Last month I purchased a rotary table and tail-stock combination from ENCO while they were having a sale. They shipped me a Phase II table and tali-stock that will help round out the capabilities of my vertical mill. Now every rotary table needs an adapter to be able to mount a three jaw chuck, so the first project was to make one using the table. The three jaw chuck I used was one I had from my Craftsman 12" lathe. The chuck dates back to 1916 and it still is functioning. I purchased a scrap of aluminum, from my local supplier and went to work. The design is simple but functional. Here are some pictures of how it turned out. This was my first attempt to cut 6 pitch threads and my first attempt to turn a Morris taper. Here are some pictures of the adapter.
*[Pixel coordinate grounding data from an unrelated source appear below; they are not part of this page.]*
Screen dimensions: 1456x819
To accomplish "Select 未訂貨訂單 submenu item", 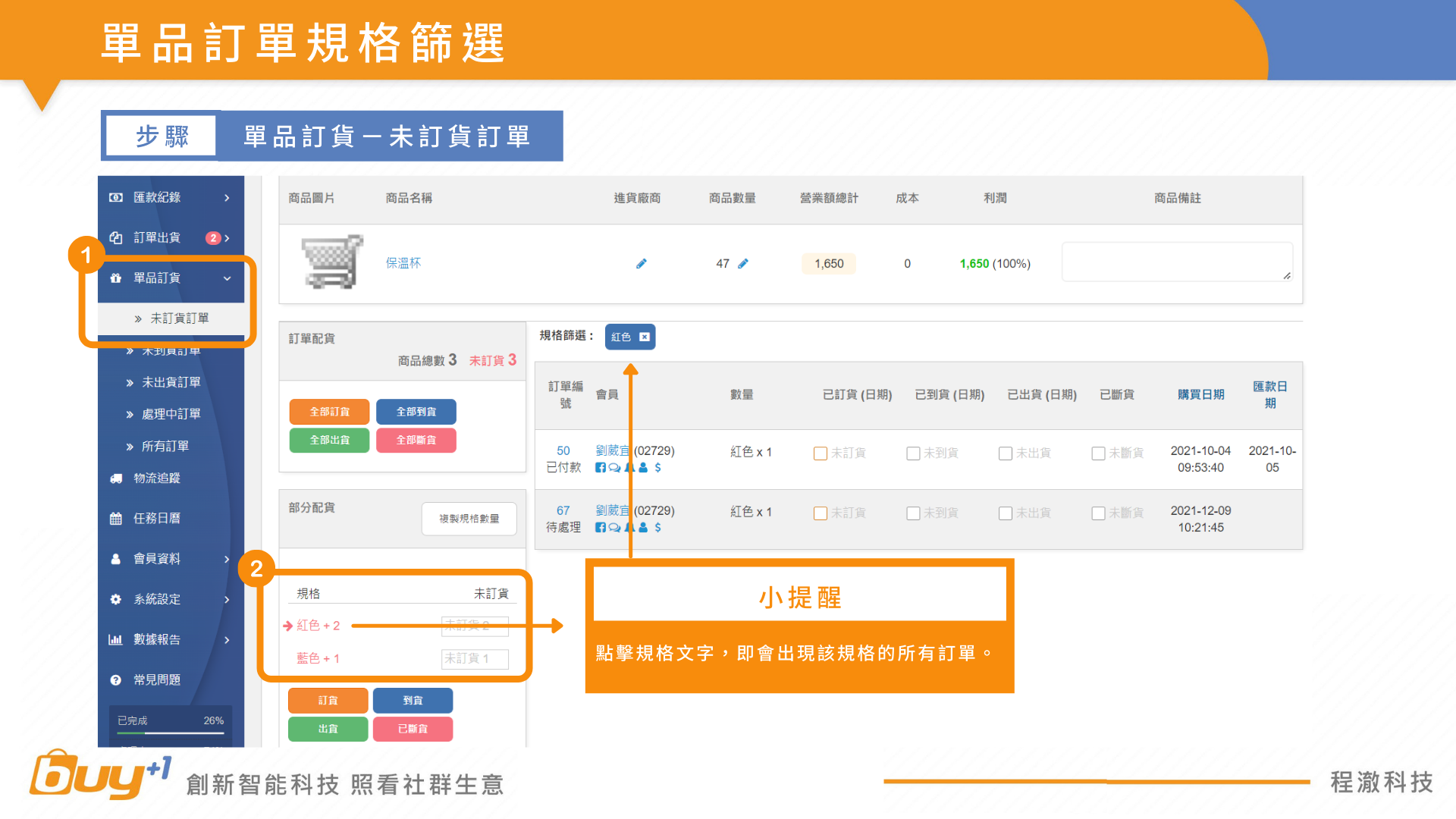I will click(x=179, y=318).
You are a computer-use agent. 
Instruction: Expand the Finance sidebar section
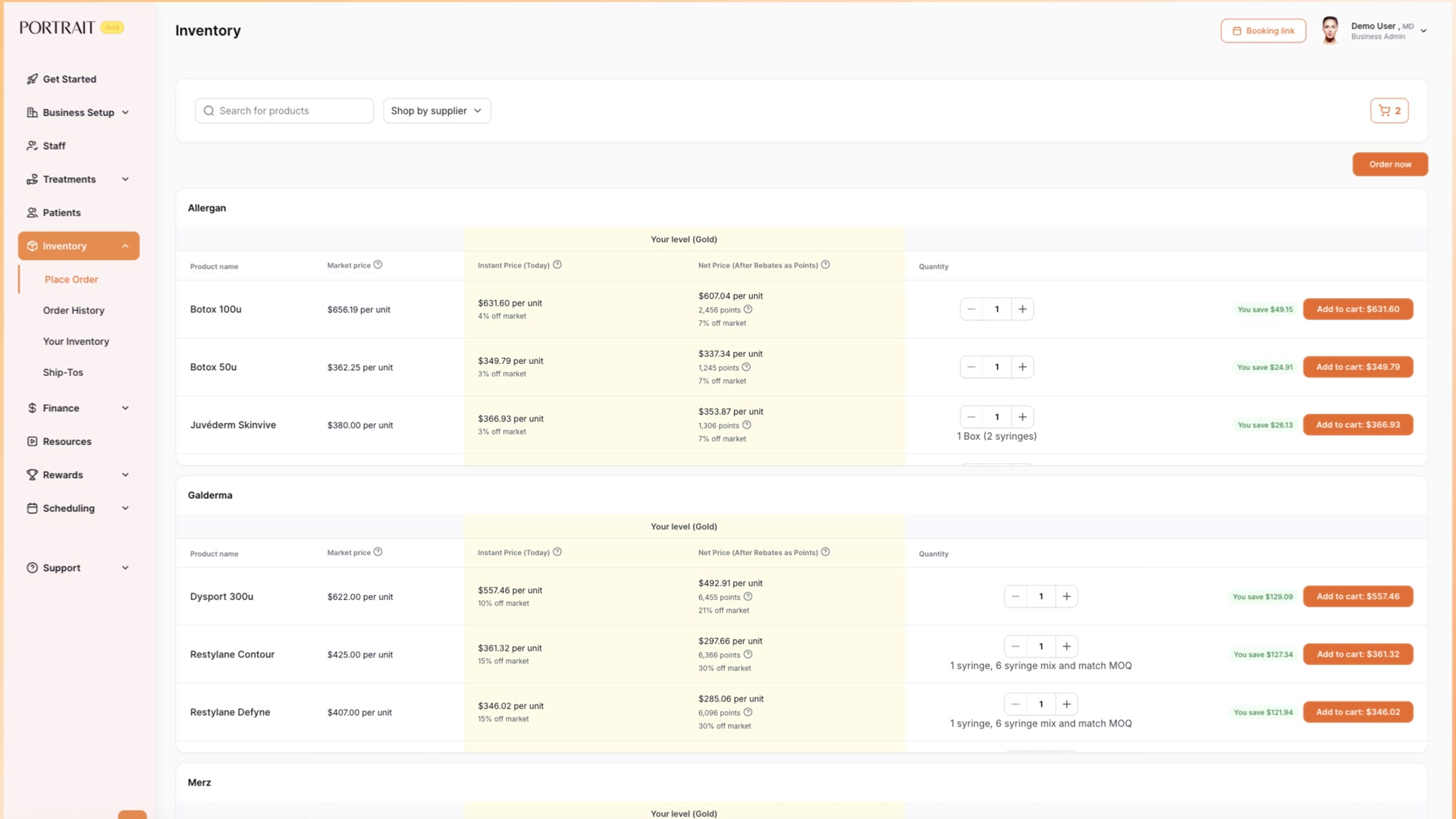[x=79, y=408]
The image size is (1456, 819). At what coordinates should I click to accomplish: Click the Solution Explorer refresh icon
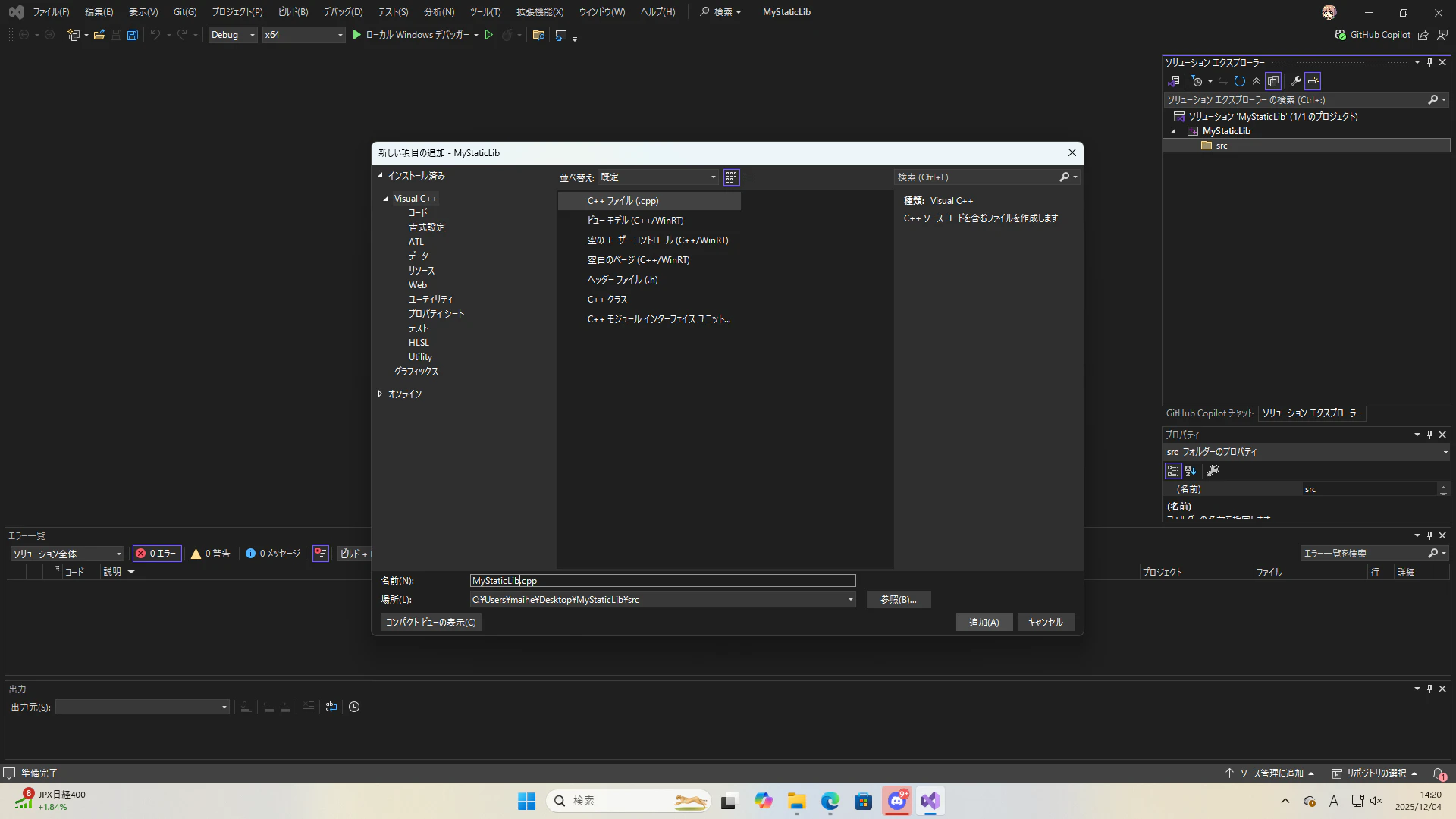(x=1240, y=81)
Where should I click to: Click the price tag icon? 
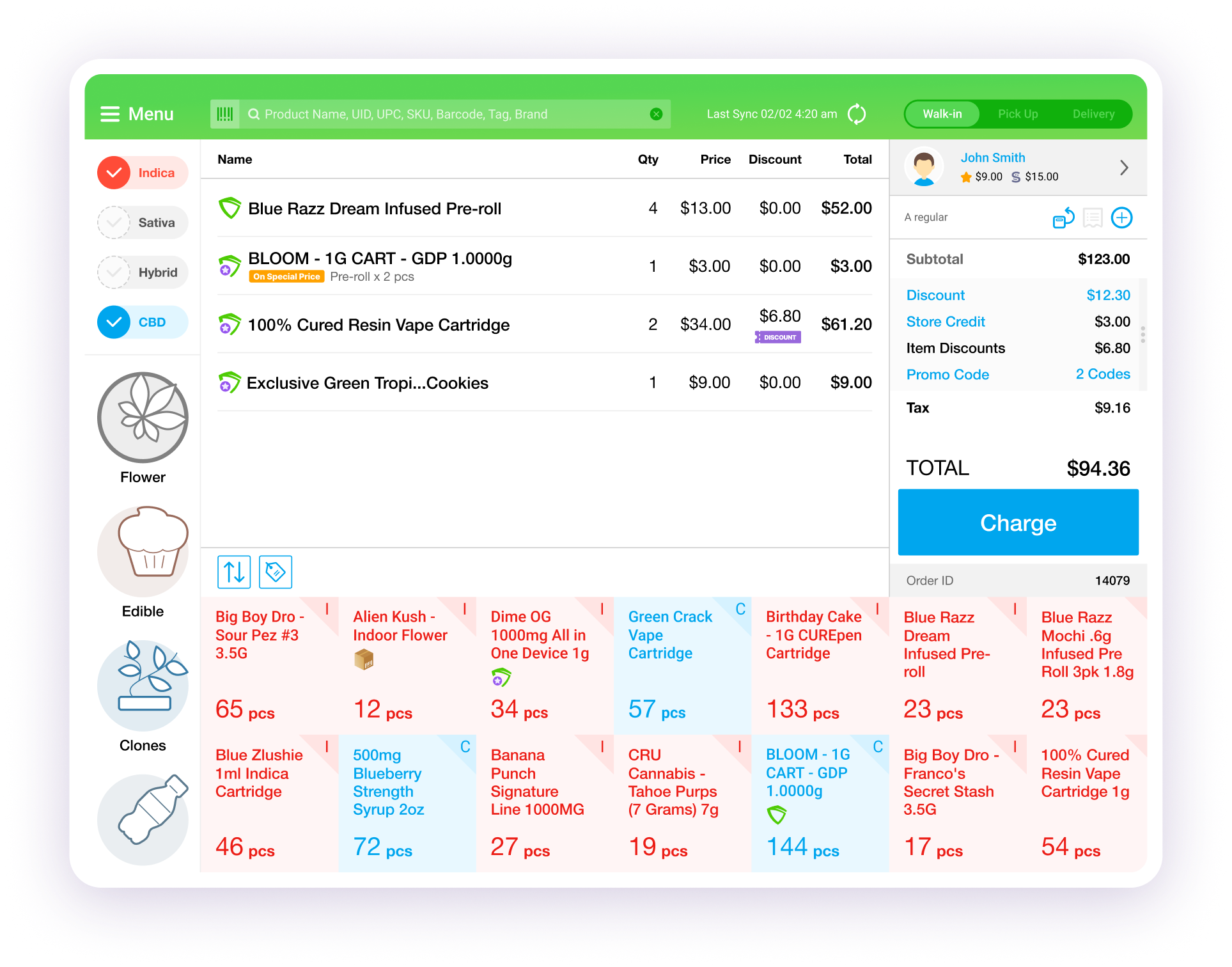[x=276, y=572]
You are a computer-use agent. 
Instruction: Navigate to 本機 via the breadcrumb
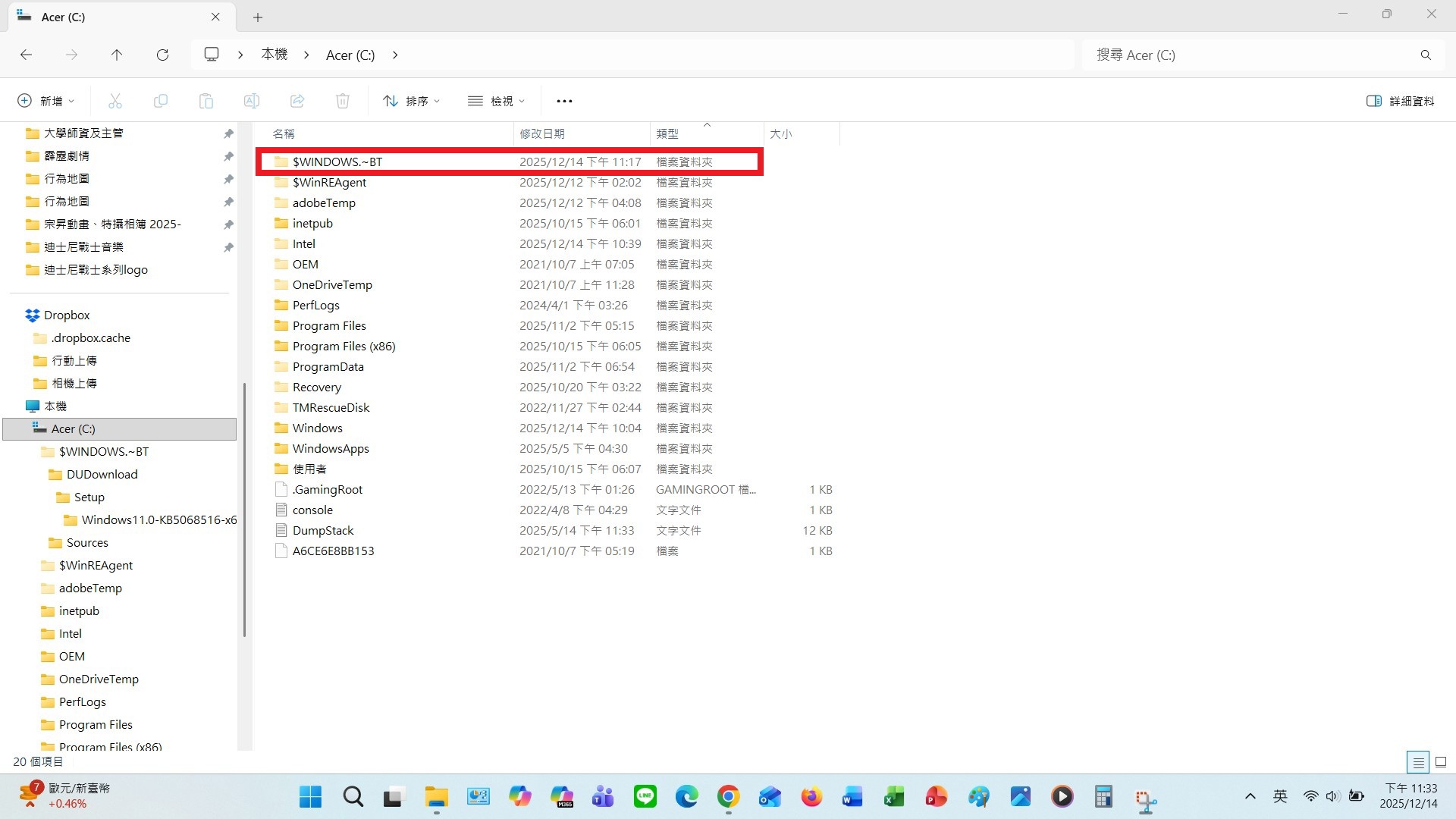tap(274, 55)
My next project was to make a tilting table. One day I was cursing this site and got a link to the Home Metal Shop Club in Texas. On their site they had a set of plans for a tilting table that were published in their newsletter back in June 2011. The table was designed by Dick Kosteinicek and he produced a complete set of drawings. Well I took a little poetic licence and adapted his plans to the material I had and my skill level as a machinist and here is the table. The material bill was about $70.00 and the additional tooling I had to purchase ran about $150.00 for slot cutters and counter boars, and taps.


----------



## Ray C (Jul 17, 2013)

Excellent!  Very nice...  I hope you get a lot of service out of those tools.


Ray


----------



## Old Iron (Jul 17, 2013)

Your skill level looks pretty good to me great job on the new tooling.

Paul


----------